Figure 4. Relative growth rate of the mutants constructed in the background of a wine strain. The selected genes of the BY4743 collection were deleted in strains P5 and P24 and their fitness was tested under different conditions. Values below 1 meant that the parameter was affected compared with the control strain. Sensitivity is indicated in purple, and resistance in green.

It was noteworthy that mutants' growth capacity was not so widely affected in SM as in YPD at low temperature. This is striking because SM is a much more stressful medium because of high sugar and low nitrogen concentrations, low pH, etc. Together with growth capacity, we were also interested in these mutants' fermentation capacity because they were constructed in two strains used industrially for wine fermentations.

Fermentation Kinetics of Oxidative Stress Response Mutants

Fermentation activity was estimated by calculating the time required to ferment 100% (T100) of sugars in the SM at 15 and 28°C. T100 values below 1 indicated faster sugar consumption, while T100 values over 1 implied a delayed fermentation end compared with control strains P5 and P24. In this case, only the homozygous mutants were analyzed because we expected a higher impact on fermentation activity as a result of the deletion of both copies of a gene. Figure 5A shows the relative T100 of the P5 deletant strains. Conversely to growth data, a delay in the fermentation process at low temperature took place with most strains, except for genes TSA1 and GLR1. The mutants with the most affected phenotypes were MUP1, and specially AHP1, whose deletion rendered this mutant incapable of ending fermentation at both temperatures. All the mutants constructed in the P24 background (Figure 5B), except GRX2, presented an affected phenotype at low temperature, but were not affected or barely impaired at 28°C. Generally speaking, end of fermentation was delayed longer for the mutants constructed in P24 than for the P5 mutants. The gene with the strongest impact was URM1, followed by MUP1. Conversely to that observed in the P5 strain, deletion of AHP1 in P24 impaired fermentation activity at low temperature, but was unaffected at 28°C.

------------------------------------------------------------------------

WHAT THIS TASK INVOLVES =
Please carry on the passage about wine yeast deletion mutants, starting right after its last sentence.

------------------------------------------------------------------------

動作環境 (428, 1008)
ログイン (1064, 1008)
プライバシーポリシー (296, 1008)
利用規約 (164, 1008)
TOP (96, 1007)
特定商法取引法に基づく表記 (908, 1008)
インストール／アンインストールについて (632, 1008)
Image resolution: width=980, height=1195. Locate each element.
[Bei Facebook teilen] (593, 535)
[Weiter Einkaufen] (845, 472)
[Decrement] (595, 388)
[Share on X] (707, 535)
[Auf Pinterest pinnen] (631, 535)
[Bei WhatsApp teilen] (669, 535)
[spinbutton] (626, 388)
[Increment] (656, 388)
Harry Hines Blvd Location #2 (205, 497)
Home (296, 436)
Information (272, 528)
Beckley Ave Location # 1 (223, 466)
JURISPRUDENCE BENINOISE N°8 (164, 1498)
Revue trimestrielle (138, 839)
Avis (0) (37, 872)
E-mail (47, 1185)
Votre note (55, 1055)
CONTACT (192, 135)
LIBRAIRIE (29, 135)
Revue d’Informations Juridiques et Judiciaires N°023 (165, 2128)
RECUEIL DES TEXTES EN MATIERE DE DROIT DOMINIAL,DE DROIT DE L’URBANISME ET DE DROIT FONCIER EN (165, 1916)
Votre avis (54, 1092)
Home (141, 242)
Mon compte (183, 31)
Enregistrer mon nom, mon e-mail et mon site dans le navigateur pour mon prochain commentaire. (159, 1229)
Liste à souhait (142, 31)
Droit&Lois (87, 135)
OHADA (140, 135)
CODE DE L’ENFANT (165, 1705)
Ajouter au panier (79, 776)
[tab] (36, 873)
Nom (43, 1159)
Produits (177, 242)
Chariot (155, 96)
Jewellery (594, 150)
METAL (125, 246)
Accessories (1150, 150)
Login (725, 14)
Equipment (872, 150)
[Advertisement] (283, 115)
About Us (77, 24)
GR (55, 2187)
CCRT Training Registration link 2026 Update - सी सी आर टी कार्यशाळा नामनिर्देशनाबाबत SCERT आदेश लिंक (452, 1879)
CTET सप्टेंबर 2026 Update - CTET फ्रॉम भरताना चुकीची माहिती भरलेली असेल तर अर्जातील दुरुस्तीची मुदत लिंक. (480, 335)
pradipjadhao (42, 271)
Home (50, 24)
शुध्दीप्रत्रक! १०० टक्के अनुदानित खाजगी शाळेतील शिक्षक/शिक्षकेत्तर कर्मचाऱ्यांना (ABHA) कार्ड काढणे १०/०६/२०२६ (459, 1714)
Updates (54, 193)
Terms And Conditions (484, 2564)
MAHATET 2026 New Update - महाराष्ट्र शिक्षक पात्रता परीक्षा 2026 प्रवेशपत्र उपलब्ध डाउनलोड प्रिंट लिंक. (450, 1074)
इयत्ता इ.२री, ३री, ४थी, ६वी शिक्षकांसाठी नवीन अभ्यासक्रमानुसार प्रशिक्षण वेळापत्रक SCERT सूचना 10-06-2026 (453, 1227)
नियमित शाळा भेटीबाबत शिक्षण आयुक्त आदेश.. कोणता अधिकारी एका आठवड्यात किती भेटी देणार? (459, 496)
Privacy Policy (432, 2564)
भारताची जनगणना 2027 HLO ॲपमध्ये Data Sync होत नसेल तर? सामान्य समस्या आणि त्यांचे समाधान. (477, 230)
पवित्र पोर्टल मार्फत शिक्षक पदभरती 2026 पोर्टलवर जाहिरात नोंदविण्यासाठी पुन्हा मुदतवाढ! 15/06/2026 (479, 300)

------------------------------------------------------------------------

FINAL ANSWER =
FIGURE 5
www.frontiersin.org

Figure 5. Fermentation kinetics in the mutant strains constructed in P5 (A) and P24 (B) at 15 and 28°C. T100 is the time needed to consume the total amount of sugars present in the must. The T100 value was compared with the control normalized as value 1. *Significant differences (p ≤ 0.05) compared with the control at the same temperature. #Indicates a stuck fermentation before T100.

Discussion

In a previous study we selected two wine strains (P5 and P24) based on their divergent phenotype at a low, but not at optimum, temperature. We followed a global approach by using comparative transcriptomics, proteomics, and genome sequencing between both strains for the purpose of clearing up the molecular basis under this divergent phenotype (García-Ríos et al., 2014). The transcriptomics analysis revealed key changes in the sulfur assimilation pathway and in other genes involved in oxidative stress defense at low temperature. So we hypothesized that low temperature adaptation and oxidative stress can share common protective mechanisms.

Hence the present work aimed to investigate the relationship between low-temperature adaptation and recovery after oxidative stress shock. For this purpose, we analyzed the growth of 40 S. cerevisiae strains under several temperature and oxidative stress conditions to establish a mathematical correlation between them. Our results revealed that low-temperature growth correlated highly with the behavior of cells against most of the assayed oxidants, but particularly with hydrogen peroxide. Menadione obtained the worst correlation as the Pearson value was higher compared with 28°C than in the cold. Flattery-O'Brien et al. (1993) already reported a different response in S. cerevisiae cells treated with menadione in comparison to the same cells treated with hydrogen peroxide because these agents are thought to generate different ROS.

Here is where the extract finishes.